The entries below hold a line with "Switch to the Text input tab" and a line with "Open the Platform Category dropdown". Return those lines and all that lie between them, exactly and only.

### Records shown
++++++++++++++++++++

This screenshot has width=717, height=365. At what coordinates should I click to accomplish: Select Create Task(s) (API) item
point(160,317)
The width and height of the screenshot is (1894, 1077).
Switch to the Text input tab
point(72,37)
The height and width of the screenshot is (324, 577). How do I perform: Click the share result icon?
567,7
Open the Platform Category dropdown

++++++++++++++++++++

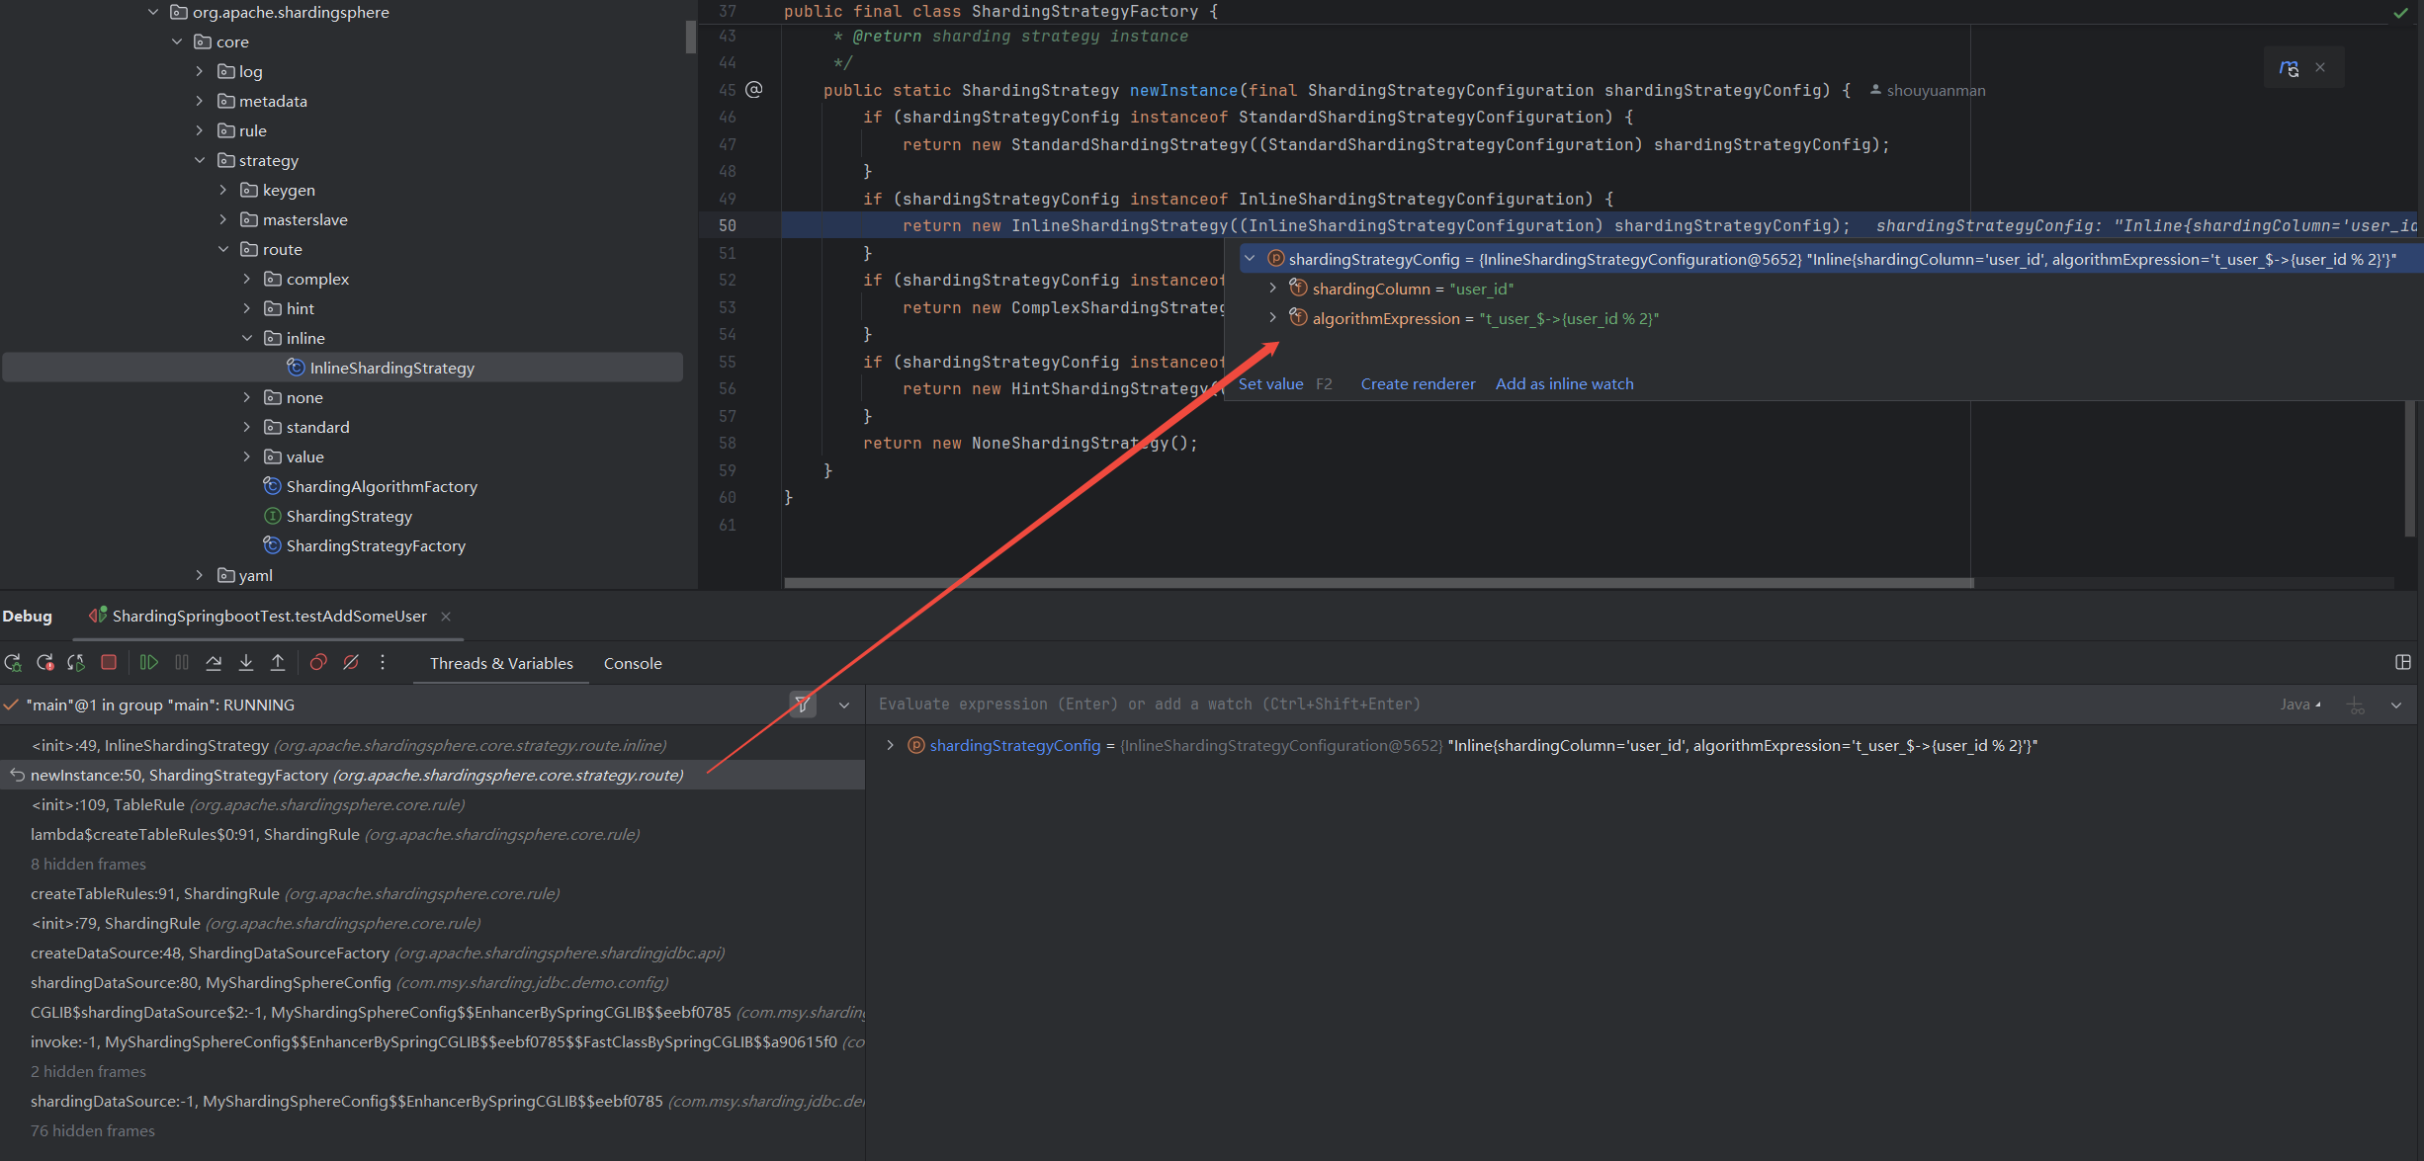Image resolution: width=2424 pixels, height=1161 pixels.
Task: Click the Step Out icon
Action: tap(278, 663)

++++++++++++++++++++

### Result of this task
Switch to the Text input tab
point(72,37)
The height and width of the screenshot is (324, 577). How do I perform: Click the share result icon?
567,7
Open the Platform Category dropdown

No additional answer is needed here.